■ EXCERPTED PASSAGE ■

In older children and teenagers, the red flags shift. They may withdraw from friends and activities they used to enjoy, sleep far too much or too little, lose energy, or become preoccupied with their weight or appearance. More concerning signs include self-harm (cutting or burning), substance use, risky or destructive behavior, or expressing beliefs that seem disconnected from reality. Any mention of wanting to hurt themselves or others calls for an immediate, calm response.
The threshold for concern is when changes in behavior or mood last for weeks or longer, cause real distress, or start interfering with how your child functions at school, at home, or with friends.
How to Talk About Suicide Directly
Many parents avoid the word “suicide” out of fear that bringing it up will plant the idea. It won’t. Research consistently shows that asking about suicidal thoughts does not increase risk. In fact, it does the opposite: when someone is thinking about suicide, they often want somebody to ask.
If you’re worried about your teenager, be direct. You can say, “Are you thinking about killing yourself?” followed by “I’m sorry you’re feeling so bad. We’ll get through this together. Let’s keep you safe.” Stay calm, listen without judgment, and focus on connection rather than interrogation. Don’t promise to keep it a secret, because your child’s safety comes first. If your child is in immediate danger, call emergency services or go to an emergency room. If you’re unsure how serious the situation is, the 988 Suicide and Crisis Lifeline is available 24/7 by call, text, or chat.
Explaining Therapy in Kid-Friendly Terms
If your child needs professional support, how you frame it matters. For younger kids, you might say, “A therapist is like a feelings coach. They help kids figure out big feelings and what to do with them.” Many child therapists use play, stories, and games rather than traditional talk therapy, so you can reassure your child that sessions often feel more like playing than sitting in a doctor’s office. A therapeutic story or game lets a child work through difficult experiences without having to articulate them directly, which is especially helpful for kids who don’t yet have the vocabulary for what they’re feeling.

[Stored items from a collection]
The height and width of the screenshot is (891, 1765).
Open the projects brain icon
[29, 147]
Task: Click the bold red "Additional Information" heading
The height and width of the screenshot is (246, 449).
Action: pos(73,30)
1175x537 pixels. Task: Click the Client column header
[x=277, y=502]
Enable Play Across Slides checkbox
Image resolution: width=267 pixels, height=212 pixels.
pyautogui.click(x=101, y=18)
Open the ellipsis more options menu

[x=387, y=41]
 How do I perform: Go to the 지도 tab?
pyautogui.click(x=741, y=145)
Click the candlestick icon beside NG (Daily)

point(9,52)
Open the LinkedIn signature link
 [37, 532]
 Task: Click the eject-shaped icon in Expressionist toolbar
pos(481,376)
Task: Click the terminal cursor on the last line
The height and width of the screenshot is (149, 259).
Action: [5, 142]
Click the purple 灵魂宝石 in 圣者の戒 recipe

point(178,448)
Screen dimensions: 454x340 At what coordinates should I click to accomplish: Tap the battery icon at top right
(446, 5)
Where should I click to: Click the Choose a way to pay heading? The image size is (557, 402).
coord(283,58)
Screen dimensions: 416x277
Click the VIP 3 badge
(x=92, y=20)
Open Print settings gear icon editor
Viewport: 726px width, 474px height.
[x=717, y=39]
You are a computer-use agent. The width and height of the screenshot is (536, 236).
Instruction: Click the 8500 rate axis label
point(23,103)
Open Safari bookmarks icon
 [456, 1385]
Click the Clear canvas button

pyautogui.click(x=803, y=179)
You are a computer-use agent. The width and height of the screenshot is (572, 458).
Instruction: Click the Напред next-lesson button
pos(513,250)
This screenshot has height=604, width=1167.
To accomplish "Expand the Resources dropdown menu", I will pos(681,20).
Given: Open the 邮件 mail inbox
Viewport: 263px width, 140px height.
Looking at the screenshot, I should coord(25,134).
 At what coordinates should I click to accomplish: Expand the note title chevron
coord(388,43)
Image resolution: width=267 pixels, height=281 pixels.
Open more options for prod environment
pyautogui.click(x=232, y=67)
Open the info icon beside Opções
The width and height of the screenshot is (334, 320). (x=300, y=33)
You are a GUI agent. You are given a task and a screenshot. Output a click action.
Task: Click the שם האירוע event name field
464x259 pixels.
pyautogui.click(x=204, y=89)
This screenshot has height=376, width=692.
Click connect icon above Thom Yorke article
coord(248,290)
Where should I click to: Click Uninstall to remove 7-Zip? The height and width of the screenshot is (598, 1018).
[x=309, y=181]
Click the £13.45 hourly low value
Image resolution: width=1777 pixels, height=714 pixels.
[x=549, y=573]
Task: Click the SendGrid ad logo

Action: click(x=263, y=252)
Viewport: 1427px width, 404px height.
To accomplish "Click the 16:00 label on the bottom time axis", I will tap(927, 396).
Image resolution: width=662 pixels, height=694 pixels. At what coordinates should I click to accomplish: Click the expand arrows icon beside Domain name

■ EXERCISES TO COMPLETE ■
1. From the passage on children's mental health, return the words starting at "In older children" and ending at "or with friends.".
2. Do these statements agree with the passage on children's mental health? (a) Asking a child about suicidal thoughts raises the risk of suicide. (b) The 988 Suicide and Crisis Lifeline can be reached by call, text, or chat. (c) A parent should promise to keep a child's suicidal thoughts a secret.
3. Write what comes next in the passage on children's mental health, picking up after its final sentence.
The material above is separate from the passage on children's mental health.

■ EXPECTED OUTPUTS ■
1.
In older children and teenagers, the red flags shift. They may withdraw from friends and activities they used to enjoy, sleep far too much or too little, lose energy, or become preoccupied with their weight or appearance. More concerning signs include self-harm (cutting or burning), substance use, risky or destructive behavior, or expressing beliefs that seem disconnected from reality. Any mention of wanting to hurt themselves or others calls for an immediate, calm response.
The threshold for concern is when changes in behavior or mood last for weeks or longer, cause real distress, or start interfering with how your child functions at school, at home, or with friends.

2.
(a) No: "Research consistently shows that asking about suicidal thoughts does not increase risk."
(b) Yes: "the 988 Suicide and Crisis Lifeline is available 24/7 by call, text, or chat."
(c) No: "Don’t promise to keep it a secret, because your child’s safety comes first."

3.
For older kids and teens, normalize it: “A therapist is someone trained to help people work through tough stuff. Athletes have coaches, students have tutors, and people who are going through a hard time have therapists.” Many pediatricians now screen for mental health concerns at routine well-child visits, so you can also use an upcoming appointment as a natural entry point. Consider telling your child ahead of time: “I care about you and want to make sure I understand how you’re feeling. Your doctor is someone who can help.” As your child gets older, it’s also important for them to have time to talk privately with their pediatrician, which builds their comfort with seeking help independently.
Making It an Ongoing Conversation
The single biggest mistake parents make is treating mental health as a one-time talk rather than a running dialogue. Children’s emotional lives change constantly, and the conversation you had when your child was seven won’t cover what they need at twelve. Build regular emotional check-ins into your family’s rhythm, even when everything seems fine. This creates a baseline of openness so that when something hard does come up, your child already knows how to bring it to you.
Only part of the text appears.